▸ Records provided

+++++

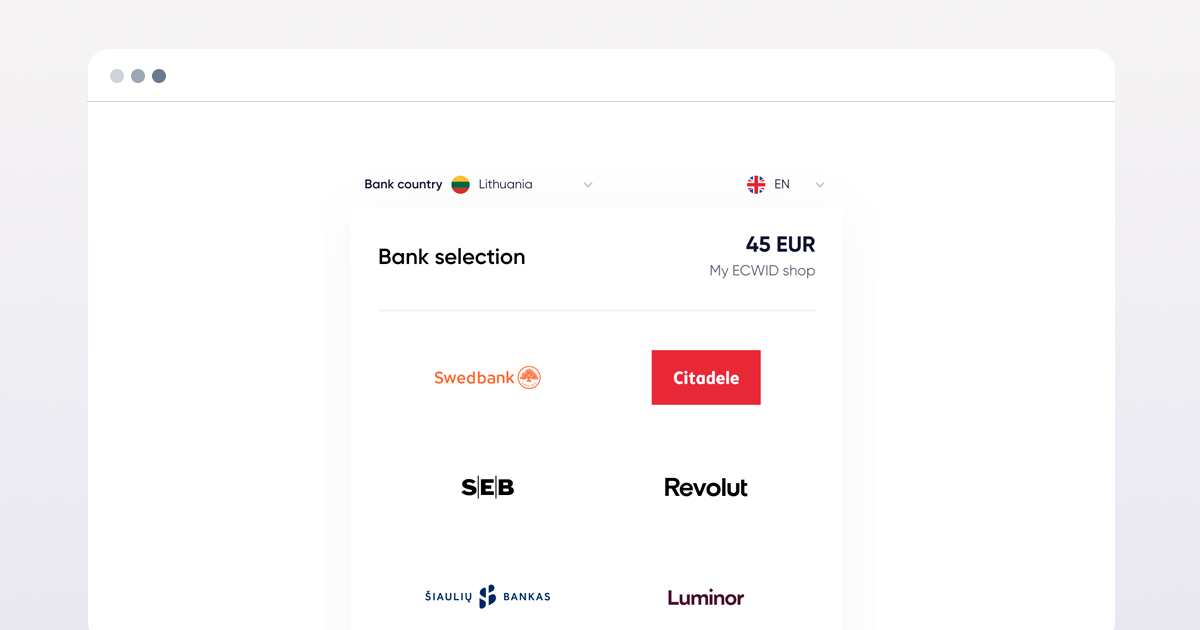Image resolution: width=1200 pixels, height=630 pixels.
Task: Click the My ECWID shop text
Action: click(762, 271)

+++++

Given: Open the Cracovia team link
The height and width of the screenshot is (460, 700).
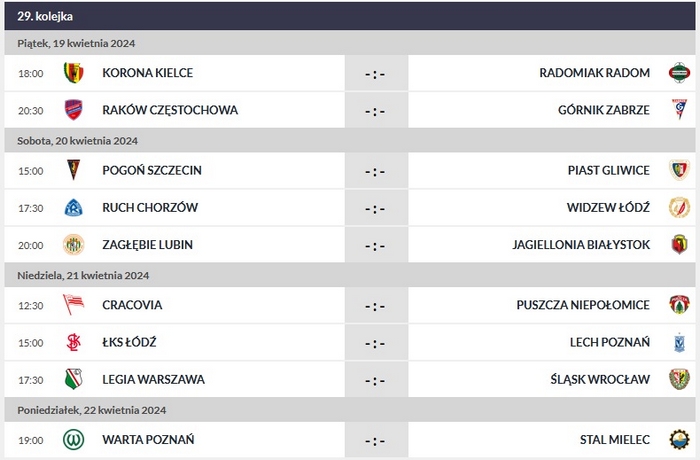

+++++

▸ Exercise brief
From the line holding "Given: Open the Cracovia team link" to the line holding "The height and", inclusive, restate each line above exactly as written.

▸ Reply
Given: Open the Cracovia team link
The height and width of the screenshot is (460, 700).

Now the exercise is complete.